You are viewing a plain text version of this content. The canonical link for it is here.

Posted to issues@spark.apache.org by "Ben Smith (Jira)" <ji...@apache.org> on 2020/08/03 16:35:00 UTC

[jira] [Created] (SPARK-32522) Using pyspark with a MultiLayerPerceptron model given inconsistent outputs if a large amount of data is fed into it and at least one of the model outputs is fed to a Python UDF.

Ben Smith created SPARK-32522:
---------------------------------

             Summary: Using pyspark with a MultiLayerPerceptron model given inconsistent outputs if a large amount of data is fed into it and at least one of the model outputs is fed to a Python UDF.
                 Key: SPARK-32522
                 URL: https://issues.apache.org/jira/browse/SPARK-32522
             Project: Spark
          Issue Type: Bug
          Components: PySpark
    Affects Versions: 2.4.3, 3.1.0
         Environment: CentOS 7.6 with Python 3.6.3 and Spark 2.4.3

or

CentOS 7.6 with Python 3.6.3 and Spark built from master
            Reporter: Ben Smith
         Attachments: model.zip

Using pyspark with a MultiLayerPerceptron model given inconsistent outputs if a large amount of data is fed into it and at least one of the model outputs is fed to a Python UDF.

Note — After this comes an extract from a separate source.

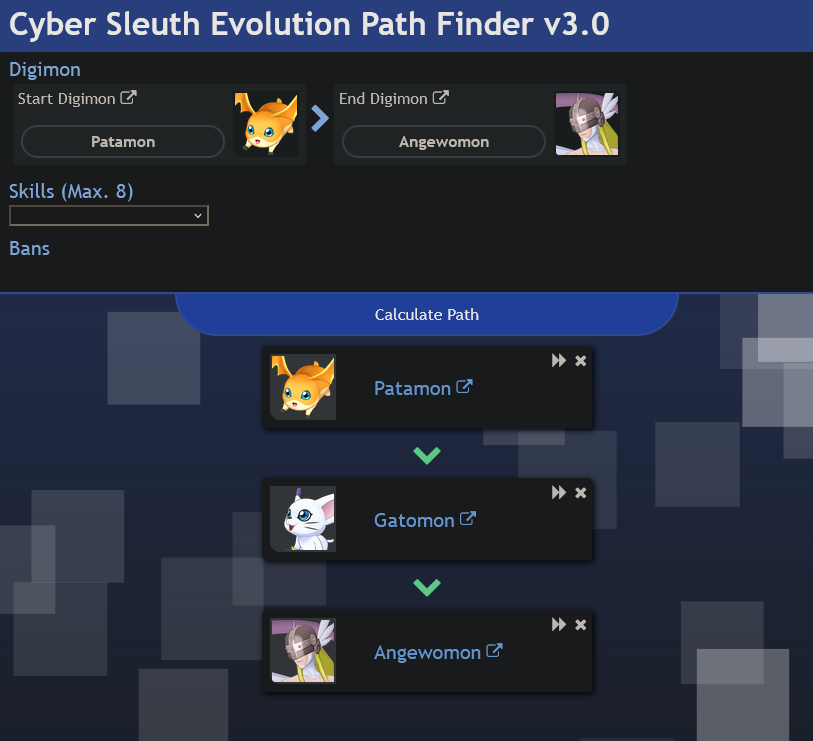Open the external link icon beside Start Digimon

128,97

This data correctness issue impacts both the Spark 2.4 releases and the latest Master branch.

I do not understand the root cause and cannot recreate 100% of the time. But I have a simplified code sample (attached) that triggers the bug regularly. I raised an inquiry on the mailing list as a Spark 2.4 issue but nobody had a suggested root cause and I have since recreated the problem on master so I am now raising a bug here.

During debugging I have narrowed the problem down somewhat and some observations I have made while doing this are:
 * I can recreate the problem with a very simple MultilayerPerceptron with no hidden layers (just 14 features and 2 outputs), I also see it with a more complex MultilayerPerceptron model so I don't think the model details are important.
 * I cannot recreate the problem unless the model output is fed to a python UDF, removing this leads to good outputs for the model and having it means that model outputs are inconsistent (note that not just the Python UDF outputs are inconsistent)
 * I cannot recreate the problem on minuscule amounts of data or when my data is partitioned heavily. 100,000 rows of input with 2 partitions sees the issue happen most of the time.
 * Some of the bad outputs I get could be explained if certain features were zero when they came into the model (when they are not in my actual feature data)
 * I can recreate the problem on several different servers

My environment is CentOS 7.6 with Python 3.6.3 and Spark 2.4.3, I can also recreate the issue from the code on the Spark master branch but strangely I cannot recreate the issue with Spark 2.4.3 and Python 2.7. I'm not sure why the version of python would matter.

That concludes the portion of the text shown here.